当 Actions 因 billing/quota 无法启动时,可在仓库根目录执行:

bash scripts/local_ci_fallback.sh

该脚本按 ci.yml/version-source-guard.yml 核心路径执行:pre-commit、version source guard、pytest+coverage、build+twine check。

💡 isagellm-protocol 会作为依赖自动从 PyPI 安装;sagellm-commsagellm-backend 是平行层,无直接依赖。

Quick Start

from sagellm_comm import CommGroup, Topology, CollectiveOps

# Discover topology
topology = Topology.discover()

# Create communication group
group = CommGroup.create(world_size=4, rank=0)

# Collective operations (for distributed inference)
CollectiveOps.all_reduce(tensor, group=group)
CollectiveOps.all_gather(tensor, group=group)

Note: For KV block transfer, use sagellm-kv-cache.KVTransferEngine which utilizes this package's CommBackend internally.

Benchmarking

Quick Benchmark

Run all-reduce micro-benchmark with default settings:

# Single process (world_size=1)
python examples/benchmark_all_reduce.py

# Multi-process with torchrun (2 processes)
torchrun --nproc_per_node=2 examples/benchmark_all_reduce.py

CLI Tool

Use the CLI for more control:

# Run with custom message sizes
torchrun --nproc_per_node=2 -m benchmark.run_bench --message-sizes 1024 4096 16384

# Specify backend (default: gloo)
──────
Which shell commands does the sagellm-comm documentation above give to run from a terminal? List every one.

→ **Information provided**
──────
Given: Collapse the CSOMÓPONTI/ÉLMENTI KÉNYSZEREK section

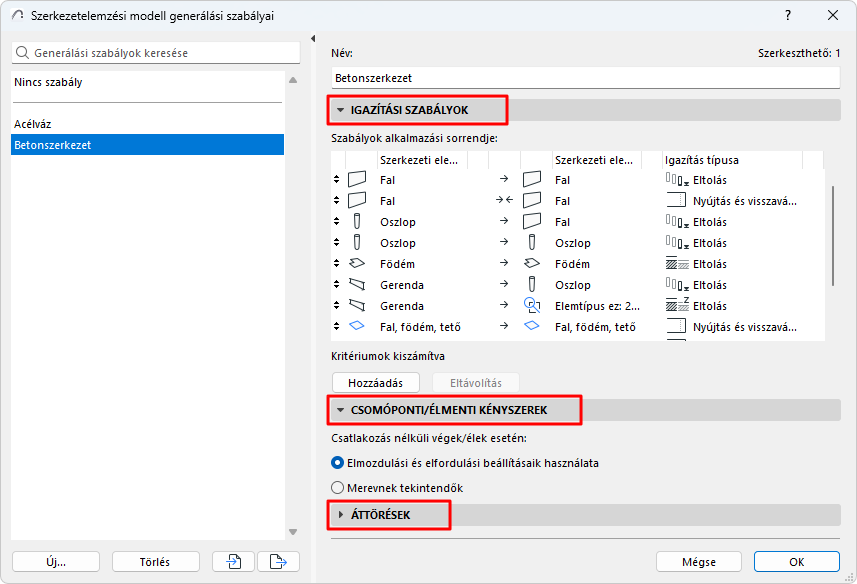Looking at the screenshot, I should tap(340, 410).
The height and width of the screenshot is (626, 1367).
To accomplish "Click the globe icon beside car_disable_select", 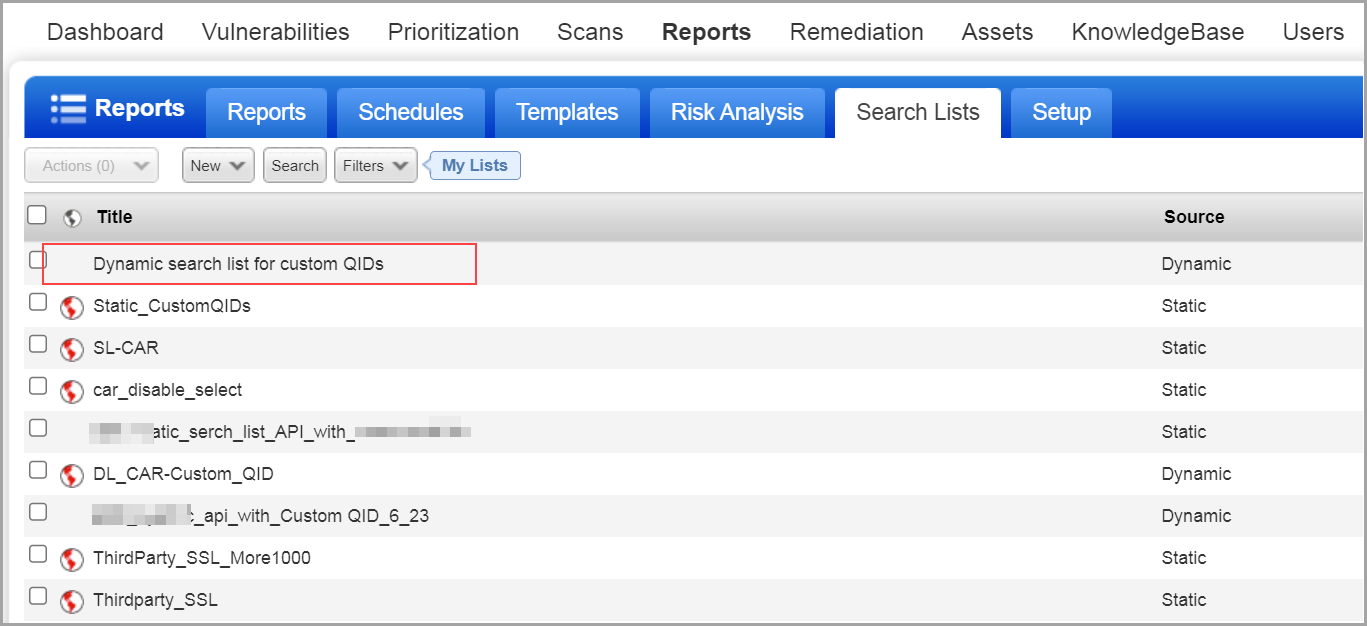I will [x=71, y=391].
──────
→ **Result for this task**
- bash scripts/local_ci_fallback.sh
- python examples/benchmark_all_reduce.py
- torchrun --nproc_per_node=2 examples/benchmark_all_reduce.py
- torchrun --nproc_per_node=2 -m benchmark.run_bench --message-sizes 1024 4096 16384